Elliott: Defensive Play Has Big Role

MORGANTOWN – It’s not always easy to identify the pivotal play in what turns out to be a 27-point victory, but there was little doubt who one of West Virginia’s big heroes was Saturday.

Connecticut had driven the ball all the way to the WVU 13 with a first down, looking to take a lead when cornerback Pat Miller and linebacker Jewone Snow combined on a big momentum-changer.

Flags flew just as the Huskies snapped the ball (for illegal motion), but quarterback Johnny McEntee went ahead and carried through with it.

“Johnny tucked the ball in and didn’t have anybody to throw it to so he ran it and as opposed to going down on the ground and protect himself, he got hit and the ball came out,” recalled UConn coach Paul Pasqualoni.

After McEntee advanced the ball 3 yards, he was hit by Miller and coughed up the ball.

“I didn’t even know he fumbled,” Miller said.

That’s where Snow, a 6-foot-3, 230-pound redshirt freshman from Canton with strong football bloodlines, entered the play.

“I saw the hit and I saw the ball go up,” Snow said. “I just ran for the ball and caught it.”

Then he took off.

“I just saw the sideline and I saw the guys coming from the side and the blockers in front,” Snow said.

He picked up a few of those blocks and rumbled 83 yards, all the way back to the Connecticut 12 before being tackled by Ryan Griffin. Griffin wasn’t the only player to catch Snow on that jaunt.

“I didn’t even know Snow had the ball had the ball until 30 yards down field,” Miller said. “I thought one of the safeties had it, somebody like (Darwin) Cook or somebody.”

So Miller followed.

“I kinda passed him,” Miller said.

Snow had a feeling he wasn’t going to make it.

“I was just trying to keep going and keep going. By the time I got to the other 30, I was tired,” Snow said.

West Virginia defensive coordinator Jeff Casteel knew Snow wouldn’t get there.

“He should have lateraled that ball,” Casteel said.

The return was the longest non-touchdown fumble return for the Mountaineers since Tim Love returned one 41 yards at Boston College in 2001.


Yes, Steubenville’s Shaq Petteway played some solid minutes and had two tackles against the Huskies, but there was another former OVAC standout who had a pretty good game for the Mountaineers in punter Mike Molinari, an ex-Parkersburg South standout.

Punting for West Virginia for the first time in his career – and for the first time since the 8th grade if you exclude the North-South Game in high school – Molinari had two punts for 87 yards and sent one out of bounds at the 2.

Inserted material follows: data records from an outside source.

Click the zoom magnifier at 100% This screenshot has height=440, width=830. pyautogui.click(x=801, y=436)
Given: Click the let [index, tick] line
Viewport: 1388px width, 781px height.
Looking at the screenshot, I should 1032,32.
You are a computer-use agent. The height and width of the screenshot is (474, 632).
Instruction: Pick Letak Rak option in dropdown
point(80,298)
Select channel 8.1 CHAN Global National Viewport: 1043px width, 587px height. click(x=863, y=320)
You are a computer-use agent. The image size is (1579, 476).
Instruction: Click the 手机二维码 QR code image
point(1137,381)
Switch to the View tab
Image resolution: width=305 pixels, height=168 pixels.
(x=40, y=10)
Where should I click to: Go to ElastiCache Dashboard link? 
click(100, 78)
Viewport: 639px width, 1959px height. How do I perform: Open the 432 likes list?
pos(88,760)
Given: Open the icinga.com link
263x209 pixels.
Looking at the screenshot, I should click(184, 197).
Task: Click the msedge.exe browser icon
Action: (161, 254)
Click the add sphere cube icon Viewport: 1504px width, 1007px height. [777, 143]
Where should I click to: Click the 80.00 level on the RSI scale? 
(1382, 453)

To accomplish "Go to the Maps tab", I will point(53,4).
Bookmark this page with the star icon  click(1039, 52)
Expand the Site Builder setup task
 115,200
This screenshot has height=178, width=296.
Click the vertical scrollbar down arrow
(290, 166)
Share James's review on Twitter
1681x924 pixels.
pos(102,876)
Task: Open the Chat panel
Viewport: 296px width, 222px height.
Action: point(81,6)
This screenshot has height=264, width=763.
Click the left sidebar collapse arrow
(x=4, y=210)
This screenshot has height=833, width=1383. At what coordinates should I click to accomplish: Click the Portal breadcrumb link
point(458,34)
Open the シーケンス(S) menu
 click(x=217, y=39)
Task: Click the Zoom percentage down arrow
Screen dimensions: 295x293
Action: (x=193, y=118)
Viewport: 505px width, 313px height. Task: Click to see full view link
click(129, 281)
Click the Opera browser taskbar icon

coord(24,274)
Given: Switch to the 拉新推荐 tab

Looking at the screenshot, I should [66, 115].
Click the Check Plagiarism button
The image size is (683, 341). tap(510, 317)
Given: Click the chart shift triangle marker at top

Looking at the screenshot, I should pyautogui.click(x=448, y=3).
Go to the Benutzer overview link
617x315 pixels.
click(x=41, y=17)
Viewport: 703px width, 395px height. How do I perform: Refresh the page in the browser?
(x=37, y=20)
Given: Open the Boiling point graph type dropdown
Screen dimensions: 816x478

There had been talk of making a change after regular punter Corey Smith shanked a 15-yarder and a 14-yarder in back-to-back games, contributing to the Mountaineers having some of the worst punt net yardage statistics in the country.

“Sometimes you’ve just got to put guys in game situations and give guys chances and see what they can do,” head coach Dana Holgorsen said. “UConn didn’t come after it very much. He had some time and the conditions were good and he took advantage of it.”

Molinari, also the holder on extra points and field goals, knew he had it in him.

“All week I was just dreaming I was going to hit those kicks,” he said. “You’ve got to expect that you’re going to kick great balls. I expected it all week that I was going to have a great game and sure enough I did.”


  • UConn kicker David Teggart matched the opponent’s record for a field goal at Mountaineer Field with a 53-yarder in the second quarter. The first to do that was Syracuse’s Patrick Shadle in 2008. Shadle grew up in the shadows of Mountaineer Field and graduated from Morgantown High.
  • WVU scored 23 points in the third quarter, marking the third time this season it has posted 20 or more in a quarter. WVU has scored 20 or more in a quarter 35 times since 2001.
  • The Mountaineers have a five-game winning streak in Big East play.